This is not, I’m sorry to say, Paul O’Neill fans, a post about the Yankees making themselves in number 21’s image. This is not a post about the Yankees being gritty and gutty and all those other things. This is about taking a cue from a team 2,906 miles away that has been dominating its sport for years, and shows few signs of stopping.
I’d love to see the Yankees build a superteam this offseason just to see how that plays out over 162 games. Very intriguing and obviously risky but that would be something special for baseball. Becoming the Golden State Warriors of baseball should be Hal’s priority right now.
— Yankeesource (@YankeeSource) November 23, 2018
There are obvious differences between the situations in the Bay Area and the Bronx. The former plays in a salary cap league whereas the latter doesn’t, though the luxury tax is certainly acting as a de facto tax for most teams. Additionally, individual basketball players have a much bigger impact on the team than individual baseball players do, generally speaking. The playoffs in which the Warriors play are also a lot more predictable than baseball ones. But the Yankees could take a page from the Warriors’ playbook in pushing themselves over the edge to championship territory.
In Steph Curry, Draymond Green, and Klay Thompson, the Warriors drafted and developed three great core players and built around them with trades and signings, including grabbing Kevin Durant, a top-3 player in the NBA. Could they have won and kept winning without him? Probably, but why risk it? You could argue the Yankees did something similar in developing talent like Luis Severino, Gary Sanchez, Miguel Andujar, Aaron Judge, and (partially) Gleyber Torres. You wouldn’t be wrong. You could even make the KD analogy with the Yankees having acquired Giancarlo Stanton about a year ago. But as we’ve established, baseball isn’t basketball and sometimes, one big ticket item isn’t enough. The Yankees need to go out and get more. The Yankees can go out and get more.
Bryce Harper and Manny Machado are as close to the caliber of Kevin Durant as a free agent in 2018-19 could be. Grabbing one of them would probably be enough, but why should the Yankees stop there?

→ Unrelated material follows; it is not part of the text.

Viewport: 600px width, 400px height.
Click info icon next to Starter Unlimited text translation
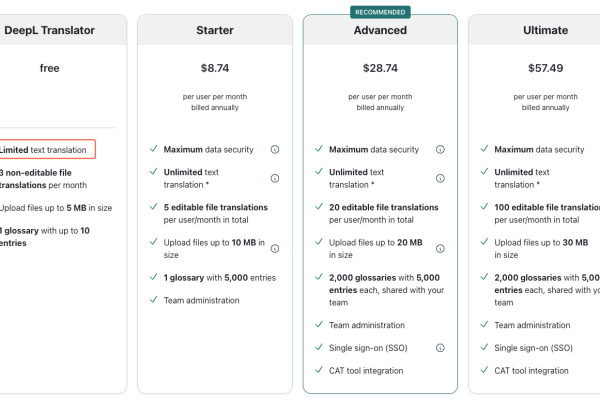[x=275, y=178]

Grab them both. Grab, as Bob said yesterday, Patrick Corbin. Trade for Corey Kluber. Add on to trading for James Paxton. Becoming a super team in baseball doesn’t guarantee anything–just look at the Phillies with their rotation from a few years ago–but it certainly helps.
The Yankees have the resources to become the Warriors of MLB and the only thing holding them back is their own will, or lack thereof. Bronx brass–Hal Steinbrenner and Brian Cashman–aren’t wrong when they say that you don’t need a $200M+ payroll to win. But there are no points for “efficiency.” You don’t get a boost for winning with a low $/WAR or anything like that. The biggest advantage the Yankees have is their financial might and they should flex it at every turn, especially in free agency when the free agents available are so talented and so fit the Yankees–and any team’s–needs. Choosing not to do so is like trying to hit a pinata blindfolded and swinging a cardboard tube instead of a bat or stick. The game is hard enough as it is; why sacrifice something else to make it harder on yourself?